米サイバーマンデーの支出額、初の減少 前倒しセールに分散

Photo Illustration by Justin Sullivan/Getty Images

米アドビの分析よると、米消費者のサイバーマンデー(11月29日)の支出額は前年比1.4%減の約107億ドル(約1兆2100億円)と初めて減少に転じた。11月にはこれより前にオンライン売上高が記録的に伸びており、長引く供給制約に小売企業や消費者が前倒しのセールの利用で対応しているとみられている。

今年のサイバーマンデーの支出額はアドビの見通しの下限にあたる水準にとどまった。アドビは最高では113億ドル(約1兆2800億円)に達すると予想していた。

アドビ・デジタル・インサイツのテイラー・シュライナーは、減少の背景には「サプライチェーン(供給網)の問題や商品の在庫についての認識が広がった」ことがあると説明する。そのため一部の消費者は、通販サイトでの買い物を10月から11月にかけて分散させたという。

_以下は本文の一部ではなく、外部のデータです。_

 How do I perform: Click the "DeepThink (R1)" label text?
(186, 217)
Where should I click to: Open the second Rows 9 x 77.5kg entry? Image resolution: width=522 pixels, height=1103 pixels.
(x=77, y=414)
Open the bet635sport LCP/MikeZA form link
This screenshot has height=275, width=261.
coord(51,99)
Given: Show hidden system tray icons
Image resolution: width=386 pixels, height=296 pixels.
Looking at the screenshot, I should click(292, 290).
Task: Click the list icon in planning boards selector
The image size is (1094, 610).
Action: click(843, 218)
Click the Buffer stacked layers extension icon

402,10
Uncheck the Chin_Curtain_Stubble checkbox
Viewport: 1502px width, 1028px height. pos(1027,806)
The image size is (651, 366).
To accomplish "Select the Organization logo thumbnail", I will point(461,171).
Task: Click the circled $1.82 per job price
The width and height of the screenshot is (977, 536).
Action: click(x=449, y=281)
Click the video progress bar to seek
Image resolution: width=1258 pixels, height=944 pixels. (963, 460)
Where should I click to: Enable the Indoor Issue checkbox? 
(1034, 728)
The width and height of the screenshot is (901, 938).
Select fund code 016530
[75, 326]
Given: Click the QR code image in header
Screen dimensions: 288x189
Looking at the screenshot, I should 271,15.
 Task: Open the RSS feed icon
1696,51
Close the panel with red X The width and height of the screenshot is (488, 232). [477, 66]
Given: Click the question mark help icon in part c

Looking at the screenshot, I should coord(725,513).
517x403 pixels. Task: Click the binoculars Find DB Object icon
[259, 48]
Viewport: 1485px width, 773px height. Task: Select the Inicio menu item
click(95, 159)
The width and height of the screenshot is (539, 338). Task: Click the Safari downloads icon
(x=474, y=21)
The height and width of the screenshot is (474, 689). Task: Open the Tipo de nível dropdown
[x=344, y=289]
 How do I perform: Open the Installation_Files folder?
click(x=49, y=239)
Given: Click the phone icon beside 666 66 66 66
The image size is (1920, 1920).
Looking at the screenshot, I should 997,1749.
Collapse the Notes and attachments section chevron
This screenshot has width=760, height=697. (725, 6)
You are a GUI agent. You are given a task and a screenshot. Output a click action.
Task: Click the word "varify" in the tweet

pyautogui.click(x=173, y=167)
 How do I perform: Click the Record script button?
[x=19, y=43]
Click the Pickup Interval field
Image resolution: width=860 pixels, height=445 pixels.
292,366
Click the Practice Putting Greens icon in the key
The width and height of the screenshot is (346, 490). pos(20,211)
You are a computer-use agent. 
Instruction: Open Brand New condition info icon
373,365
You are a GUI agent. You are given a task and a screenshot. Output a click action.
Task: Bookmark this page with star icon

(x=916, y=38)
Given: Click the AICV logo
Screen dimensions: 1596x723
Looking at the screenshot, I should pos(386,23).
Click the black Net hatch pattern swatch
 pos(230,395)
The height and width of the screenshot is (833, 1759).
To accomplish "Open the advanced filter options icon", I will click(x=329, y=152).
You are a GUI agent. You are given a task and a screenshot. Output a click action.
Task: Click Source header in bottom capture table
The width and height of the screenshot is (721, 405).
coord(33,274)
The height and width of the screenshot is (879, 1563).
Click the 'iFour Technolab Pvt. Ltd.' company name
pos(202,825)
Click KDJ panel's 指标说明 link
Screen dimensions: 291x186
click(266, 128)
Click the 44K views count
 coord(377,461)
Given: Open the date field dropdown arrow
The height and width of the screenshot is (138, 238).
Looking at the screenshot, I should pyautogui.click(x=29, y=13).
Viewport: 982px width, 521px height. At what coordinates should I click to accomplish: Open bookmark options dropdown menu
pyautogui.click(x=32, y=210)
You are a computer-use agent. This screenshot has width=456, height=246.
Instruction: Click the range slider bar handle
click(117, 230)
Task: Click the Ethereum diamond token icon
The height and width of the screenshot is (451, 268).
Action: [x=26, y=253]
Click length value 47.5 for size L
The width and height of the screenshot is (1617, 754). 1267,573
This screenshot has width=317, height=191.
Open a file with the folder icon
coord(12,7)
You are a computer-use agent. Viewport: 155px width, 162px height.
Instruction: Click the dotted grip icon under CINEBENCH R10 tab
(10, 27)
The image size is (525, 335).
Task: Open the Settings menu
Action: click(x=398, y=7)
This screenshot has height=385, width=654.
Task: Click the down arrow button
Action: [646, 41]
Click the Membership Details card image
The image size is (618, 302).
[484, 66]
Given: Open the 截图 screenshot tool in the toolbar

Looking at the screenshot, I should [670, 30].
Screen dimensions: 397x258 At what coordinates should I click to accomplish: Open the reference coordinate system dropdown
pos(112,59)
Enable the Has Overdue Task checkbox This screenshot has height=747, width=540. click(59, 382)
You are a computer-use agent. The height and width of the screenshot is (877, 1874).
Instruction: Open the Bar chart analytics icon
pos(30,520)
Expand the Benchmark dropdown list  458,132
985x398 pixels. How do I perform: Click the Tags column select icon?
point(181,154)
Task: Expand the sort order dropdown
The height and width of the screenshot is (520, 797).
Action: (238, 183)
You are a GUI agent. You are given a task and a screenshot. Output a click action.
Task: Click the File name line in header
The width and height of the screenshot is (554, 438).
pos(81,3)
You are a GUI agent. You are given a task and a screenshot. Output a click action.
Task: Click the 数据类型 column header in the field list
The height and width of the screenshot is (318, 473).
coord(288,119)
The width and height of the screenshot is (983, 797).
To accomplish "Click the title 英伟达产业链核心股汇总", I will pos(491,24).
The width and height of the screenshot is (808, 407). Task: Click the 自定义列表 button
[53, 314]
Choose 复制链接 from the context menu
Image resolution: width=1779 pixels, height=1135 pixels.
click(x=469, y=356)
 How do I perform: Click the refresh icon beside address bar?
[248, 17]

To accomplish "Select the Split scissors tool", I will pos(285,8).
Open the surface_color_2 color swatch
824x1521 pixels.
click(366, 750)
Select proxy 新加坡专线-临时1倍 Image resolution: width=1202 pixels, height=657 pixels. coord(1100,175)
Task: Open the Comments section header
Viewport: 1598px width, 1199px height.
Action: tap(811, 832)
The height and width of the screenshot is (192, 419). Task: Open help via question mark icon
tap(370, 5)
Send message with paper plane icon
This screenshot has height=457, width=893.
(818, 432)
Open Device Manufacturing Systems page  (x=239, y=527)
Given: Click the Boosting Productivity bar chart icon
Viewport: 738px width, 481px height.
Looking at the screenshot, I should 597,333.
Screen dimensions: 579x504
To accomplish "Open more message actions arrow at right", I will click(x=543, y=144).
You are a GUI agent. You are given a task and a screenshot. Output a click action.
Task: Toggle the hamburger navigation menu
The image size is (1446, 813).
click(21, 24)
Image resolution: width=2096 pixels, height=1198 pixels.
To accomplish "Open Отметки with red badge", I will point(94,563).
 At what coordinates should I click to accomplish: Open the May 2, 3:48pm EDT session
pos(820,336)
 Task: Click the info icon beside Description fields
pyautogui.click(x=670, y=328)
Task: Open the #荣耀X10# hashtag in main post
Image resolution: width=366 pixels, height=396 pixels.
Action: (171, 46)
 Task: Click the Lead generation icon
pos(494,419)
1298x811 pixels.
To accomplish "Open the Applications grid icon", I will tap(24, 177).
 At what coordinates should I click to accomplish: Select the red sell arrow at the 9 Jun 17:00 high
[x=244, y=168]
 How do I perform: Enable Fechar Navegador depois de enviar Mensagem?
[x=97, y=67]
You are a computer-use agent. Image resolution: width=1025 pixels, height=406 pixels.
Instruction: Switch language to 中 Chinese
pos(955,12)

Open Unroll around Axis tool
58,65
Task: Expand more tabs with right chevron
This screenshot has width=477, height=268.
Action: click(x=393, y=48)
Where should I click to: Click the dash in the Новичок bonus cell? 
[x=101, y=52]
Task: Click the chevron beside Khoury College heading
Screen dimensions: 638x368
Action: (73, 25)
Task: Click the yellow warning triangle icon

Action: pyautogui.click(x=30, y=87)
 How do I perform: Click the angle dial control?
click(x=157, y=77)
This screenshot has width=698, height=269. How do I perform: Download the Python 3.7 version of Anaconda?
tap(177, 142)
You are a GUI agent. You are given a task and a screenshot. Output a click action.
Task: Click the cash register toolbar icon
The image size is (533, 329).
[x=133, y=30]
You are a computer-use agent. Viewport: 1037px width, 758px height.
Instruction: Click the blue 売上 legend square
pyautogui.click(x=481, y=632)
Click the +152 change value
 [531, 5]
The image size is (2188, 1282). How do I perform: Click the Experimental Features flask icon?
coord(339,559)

「10月に早めのセールが実施されたので、消費者はサイバーマンデーやブラックフライデーのような大規模なショッピングイベントまで値引きを待たなかった」(シュライナー)

これに先立つブラックフライデー(11月26日)の売上高も前年から1.3%減った。一方で、11月のオンライン売上高は1098億ドル(約12兆5000億円)と前年比11.9%増えており、ホリデーシーズン全体では過去最高を塗り替える見通しとなっている。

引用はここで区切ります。